Jurisprudência defensiva? STJ reavalia exigência de data anterior à interposição do recurso em procurações (AREsp 2.509.244)

Jurisprudência defensiva? STJ reavalia exigência de data anterior à interposição do recurso em procurações (AREsp 2.509.244)

Análise jurídica sobre a decisão do STJ (AREsp 2.509.244) que reavalia se procurações devem ter data anterior ao recurso.

Jurisprudência defensiva

Introdução

Imagine a seguinte situação hipotética:

Um advogado, representando seu cliente em um complexo processo judicial, prepara cuidadosamente um recurso especial para o Superior Tribunal de Justiça (STJ). 

No entanto, ao protocolar o recurso, o advogado percebe que a procuração que o cliente lhe outorgou está datada um dia após a interposição do recurso. 

Ou seja, suponha que ele protocolou o recurso no dia 06/09/2024, mas o cliente passa no seu escritório e assina a procuração datada do dia 07/09/2024.

O cerne é: essa simples questão formal poderia resultar na não admissão do recurso, independentemente de seu mérito?

Esta situação, aparentemente “trivial”, está no cerne de um debate significativo no STJ. 

A 1ª Turma do STJ está reavaliando a necessidade de barrar o trâmite de um processo quando a procuração outorgada pela parte ao advogado tiver data posterior àquela em que o recurso especial foi interposto. 

Nessa linha, aproveitamos o assunto que será levantado durante o julgamento do AREsp 2.509.244 para colocar em evidência o delicado equilíbrio entre “formalismo processual” e/ou “efetividade da justiça”.

Perceba: a questão toca diretamente no princípio constitucional do acesso à justiça, previsto no art. 5º, XXXV da Constituição Federal, que estabelece que “a lei não excluirá da apreciação do Poder Judiciário lesão ou ameaça a direito”. 

Além disso, envolve a interpretação do art. 104 do Código de Processo Civil (CPC) de 2015, que trata da representação em juízo, e do art. 76 do mesmo código, que permite a correção de vícios processuais.

Vamos lá que eu vou te explicar cuidadosamente.

Interpretação das Normas da CF/CPC sobre Representação Processual

No fundo, o tema também aborda o que chamamos de “representação processual”.

Somente para que você tenha noção, antigamente, o Código de Processo Civil de 1973 adotava uma postura mais rígida quanto à representação processual, consolidada na Súmula 115 do STJ, que considerava inexistente o recurso interposto por advogado sem procuração nos autos.

● Trechos dos dados

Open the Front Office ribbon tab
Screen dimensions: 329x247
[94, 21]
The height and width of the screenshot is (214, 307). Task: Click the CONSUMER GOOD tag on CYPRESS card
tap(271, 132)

● Objetivo
No texto sobre a exigência de data nas procurações, qual súmula do STJ consolidava a postura mais rígida do Código de Processo Civil de 1973 quanto à representação processual?

● Tarefa concluída
A Súmula 115 do STJ.